Post Merged: January 13, 2011, 08:00:02 PM
     Emperor: Alright, so what is this Pool Ship going to look like?
     Builder 1: Alright, imagine a gigantic insect-looking space-faring vessel, with its engines placed beneath its base.
     Emperor: Go on...
     Builder 2: Not only can it hold up to seventeen thousand yeerks--as the minimum-- but it can also do some damage on enemy vessels.
     Emperor: That does sound promising.

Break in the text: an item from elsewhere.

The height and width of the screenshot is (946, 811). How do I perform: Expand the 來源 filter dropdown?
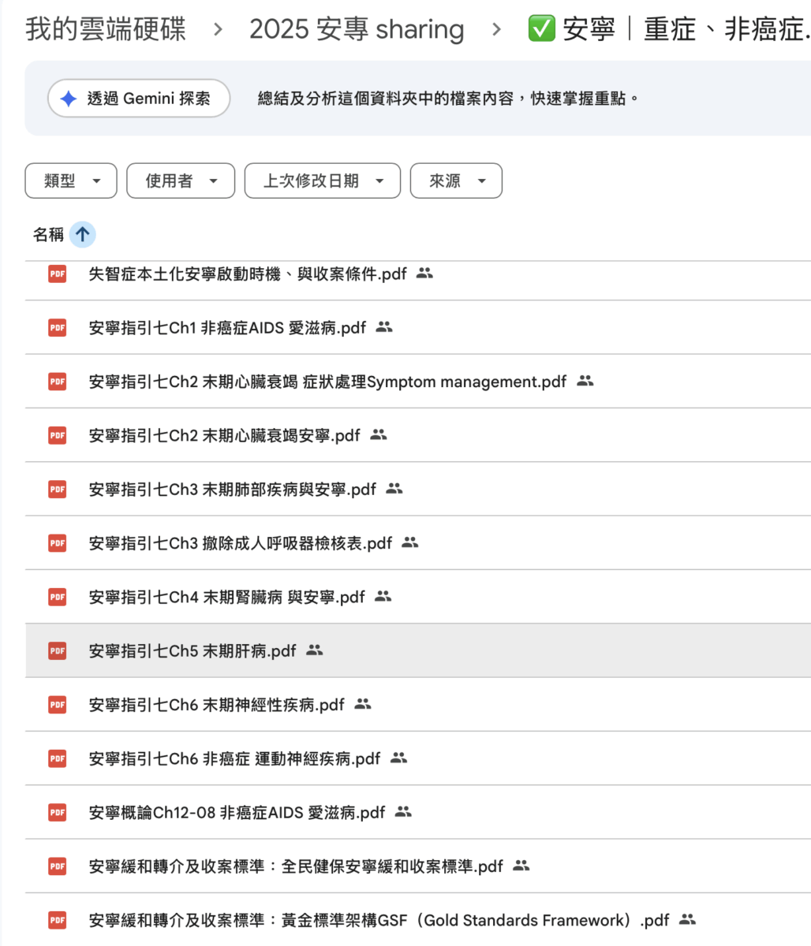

I'd definitely be interested in purchasing such a design.
     Builder 1: And, just for kicks, we have included a special button--a nice big red shiny button for any Yeerk, Hork-Bajir or...I don't know, human who happens to have gotten passed the three guards that we'll station aboard the ship--that will flush out those thousands of Yeerks placed aboard the ship.
     Emperor: ...A button?
     Builder 1: A flush button, if you will.
     Emperor: ...A button?
     Builder 2: Imagine a gigantic space toilet...Except, instead of flushing waste, you're flushing your brethern.
     Emperor: ... WHY ON EARTH WOULD YOU EVEN BUILD A SHIP WITH SOMETHING LIKE THAT?!?!?!?!?!?!?!?!?!?!?!?!?
« Last Edit: January 13, 2011, 08:00:02 PM by TobiasMasonPark »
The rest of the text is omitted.